_УСЛОВИЕ ЗАДАЧИ_: Перепишите все строки ниже слово в слово, ничего не меняя.

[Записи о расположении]
· · · · ·
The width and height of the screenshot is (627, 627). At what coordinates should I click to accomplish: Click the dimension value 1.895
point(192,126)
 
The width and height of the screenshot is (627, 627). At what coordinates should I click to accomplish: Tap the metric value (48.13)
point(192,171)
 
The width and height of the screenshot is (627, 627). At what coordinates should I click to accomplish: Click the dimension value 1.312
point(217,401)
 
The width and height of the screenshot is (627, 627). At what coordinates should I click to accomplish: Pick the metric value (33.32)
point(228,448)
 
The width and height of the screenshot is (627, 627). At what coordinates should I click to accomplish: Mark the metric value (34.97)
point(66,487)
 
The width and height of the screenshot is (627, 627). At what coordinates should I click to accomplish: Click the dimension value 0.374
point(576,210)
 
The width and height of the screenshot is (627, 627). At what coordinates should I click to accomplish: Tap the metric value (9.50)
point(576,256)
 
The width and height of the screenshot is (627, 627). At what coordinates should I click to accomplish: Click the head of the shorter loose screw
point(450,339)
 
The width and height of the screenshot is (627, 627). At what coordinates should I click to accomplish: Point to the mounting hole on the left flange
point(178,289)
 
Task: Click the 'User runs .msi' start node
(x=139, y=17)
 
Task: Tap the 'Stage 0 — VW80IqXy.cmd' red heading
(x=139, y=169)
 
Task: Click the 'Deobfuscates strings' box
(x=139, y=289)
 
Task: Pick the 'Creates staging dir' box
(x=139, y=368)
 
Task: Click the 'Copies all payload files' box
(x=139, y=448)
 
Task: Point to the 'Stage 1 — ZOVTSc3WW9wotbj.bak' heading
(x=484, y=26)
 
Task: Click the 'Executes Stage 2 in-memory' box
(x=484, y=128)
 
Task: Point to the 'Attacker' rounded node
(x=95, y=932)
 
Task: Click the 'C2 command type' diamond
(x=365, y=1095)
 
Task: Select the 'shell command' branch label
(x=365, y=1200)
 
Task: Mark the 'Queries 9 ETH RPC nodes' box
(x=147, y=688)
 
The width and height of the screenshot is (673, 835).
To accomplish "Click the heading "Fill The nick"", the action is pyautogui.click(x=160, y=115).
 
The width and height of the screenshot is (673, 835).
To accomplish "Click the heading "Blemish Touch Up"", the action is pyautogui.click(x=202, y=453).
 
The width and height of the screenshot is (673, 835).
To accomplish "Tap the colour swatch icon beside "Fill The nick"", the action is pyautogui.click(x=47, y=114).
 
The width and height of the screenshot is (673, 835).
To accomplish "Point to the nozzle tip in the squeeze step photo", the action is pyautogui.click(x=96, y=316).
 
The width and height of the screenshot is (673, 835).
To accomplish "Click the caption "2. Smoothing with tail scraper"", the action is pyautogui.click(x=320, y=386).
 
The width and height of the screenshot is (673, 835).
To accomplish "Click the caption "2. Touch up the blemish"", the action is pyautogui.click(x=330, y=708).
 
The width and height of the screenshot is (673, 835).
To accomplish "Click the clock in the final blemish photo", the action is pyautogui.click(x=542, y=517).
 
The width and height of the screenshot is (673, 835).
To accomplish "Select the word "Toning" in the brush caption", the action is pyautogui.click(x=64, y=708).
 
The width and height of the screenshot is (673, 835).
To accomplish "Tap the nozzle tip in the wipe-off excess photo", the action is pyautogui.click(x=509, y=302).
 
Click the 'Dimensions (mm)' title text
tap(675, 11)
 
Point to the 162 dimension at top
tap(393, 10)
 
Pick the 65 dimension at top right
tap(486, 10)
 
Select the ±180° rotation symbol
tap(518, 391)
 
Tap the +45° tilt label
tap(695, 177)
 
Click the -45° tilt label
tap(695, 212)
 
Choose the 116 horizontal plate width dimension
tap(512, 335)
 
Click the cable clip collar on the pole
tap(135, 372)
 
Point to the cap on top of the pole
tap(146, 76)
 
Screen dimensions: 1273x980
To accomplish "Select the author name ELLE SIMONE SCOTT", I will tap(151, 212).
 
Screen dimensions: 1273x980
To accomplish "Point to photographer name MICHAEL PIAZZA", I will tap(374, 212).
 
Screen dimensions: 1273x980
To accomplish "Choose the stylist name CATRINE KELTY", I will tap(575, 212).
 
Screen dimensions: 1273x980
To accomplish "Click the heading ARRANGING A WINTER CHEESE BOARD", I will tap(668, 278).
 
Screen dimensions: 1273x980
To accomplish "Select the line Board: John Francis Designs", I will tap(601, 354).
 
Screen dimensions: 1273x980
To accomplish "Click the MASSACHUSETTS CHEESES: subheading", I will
· · · · ·
_РЕЗУЛЬТАТ ВЫПОЛНЕНИЯ_:
The width and height of the screenshot is (627, 627). At what coordinates should I click to accomplish: Click the dimension value 1.895
point(192,126)
 
The width and height of the screenshot is (627, 627). At what coordinates should I click to accomplish: Tap the metric value (48.13)
point(192,171)
 
The width and height of the screenshot is (627, 627). At what coordinates should I click to accomplish: Click the dimension value 1.312
point(217,401)
 
The width and height of the screenshot is (627, 627). At what coordinates should I click to accomplish: Pick the metric value (33.32)
point(228,448)
 
The width and height of the screenshot is (627, 627). At what coordinates should I click to accomplish: Mark the metric value (34.97)
point(66,487)
 
The width and height of the screenshot is (627, 627). At what coordinates should I click to accomplish: Click the dimension value 0.374
point(576,210)
 
The width and height of the screenshot is (627, 627). At what coordinates should I click to accomplish: Tap the metric value (9.50)
point(576,256)
 
The width and height of the screenshot is (627, 627). At what coordinates should I click to accomplish: Click the head of the shorter loose screw
point(450,339)
 
The width and height of the screenshot is (627, 627). At what coordinates should I click to accomplish: Point to the mounting hole on the left flange
point(178,289)
 
Task: Click the 'User runs .msi' start node
(x=139, y=17)
 
Task: Tap the 'Stage 0 — VW80IqXy.cmd' red heading
(x=139, y=169)
 
Task: Click the 'Deobfuscates strings' box
(x=139, y=289)
 
Task: Pick the 'Creates staging dir' box
(x=139, y=368)
 
Task: Click the 'Copies all payload files' box
(x=139, y=448)
 
Task: Point to the 'Stage 1 — ZOVTSc3WW9wotbj.bak' heading
(x=484, y=26)
 
Task: Click the 'Executes Stage 2 in-memory' box
(x=484, y=128)
 
Task: Point to the 'Attacker' rounded node
(x=95, y=932)
 
Task: Click the 'C2 command type' diamond
(x=365, y=1095)
 
Task: Select the 'shell command' branch label
(x=365, y=1200)
 
Task: Mark the 'Queries 9 ETH RPC nodes' box
(x=147, y=688)
 
The width and height of the screenshot is (673, 835).
To accomplish "Click the heading "Fill The nick"", the action is pyautogui.click(x=160, y=115).
 
The width and height of the screenshot is (673, 835).
To accomplish "Click the heading "Blemish Touch Up"", the action is pyautogui.click(x=202, y=453).
 
The width and height of the screenshot is (673, 835).
To accomplish "Tap the colour swatch icon beside "Fill The nick"", the action is pyautogui.click(x=47, y=114).
 
The width and height of the screenshot is (673, 835).
To accomplish "Point to the nozzle tip in the squeeze step photo", the action is pyautogui.click(x=96, y=316).
 
The width and height of the screenshot is (673, 835).
To accomplish "Click the caption "2. Smoothing with tail scraper"", the action is pyautogui.click(x=320, y=386).
 
The width and height of the screenshot is (673, 835).
To accomplish "Click the caption "2. Touch up the blemish"", the action is pyautogui.click(x=330, y=708).
 
The width and height of the screenshot is (673, 835).
To accomplish "Click the clock in the final blemish photo", the action is pyautogui.click(x=542, y=517).
 
The width and height of the screenshot is (673, 835).
To accomplish "Select the word "Toning" in the brush caption", the action is pyautogui.click(x=64, y=708).
 
The width and height of the screenshot is (673, 835).
To accomplish "Tap the nozzle tip in the wipe-off excess photo", the action is pyautogui.click(x=509, y=302).
 
Click the 'Dimensions (mm)' title text
tap(675, 11)
 
Point to the 162 dimension at top
tap(393, 10)
 
Pick the 65 dimension at top right
tap(486, 10)
 
Select the ±180° rotation symbol
tap(518, 391)
 
Tap the +45° tilt label
tap(695, 177)
 
Click the -45° tilt label
tap(695, 212)
 
Choose the 116 horizontal plate width dimension
tap(512, 335)
 
Click the cable clip collar on the pole
tap(135, 372)
 
Point to the cap on top of the pole
tap(146, 76)
 
Screen dimensions: 1273x980
To accomplish "Select the author name ELLE SIMONE SCOTT", I will tap(151, 212).
 
Screen dimensions: 1273x980
To accomplish "Point to photographer name MICHAEL PIAZZA", I will tap(374, 212).
 
Screen dimensions: 1273x980
To accomplish "Choose the stylist name CATRINE KELTY", I will tap(575, 212).
 
Screen dimensions: 1273x980
To accomplish "Click the heading ARRANGING A WINTER CHEESE BOARD", I will tap(668, 278).
 
Screen dimensions: 1273x980
To accomplish "Select the line Board: John Francis Designs", I will tap(601, 354).
 
Screen dimensions: 1273x980
To accomplish "Click the MASSACHUSETTS CHEESES: subheading", I will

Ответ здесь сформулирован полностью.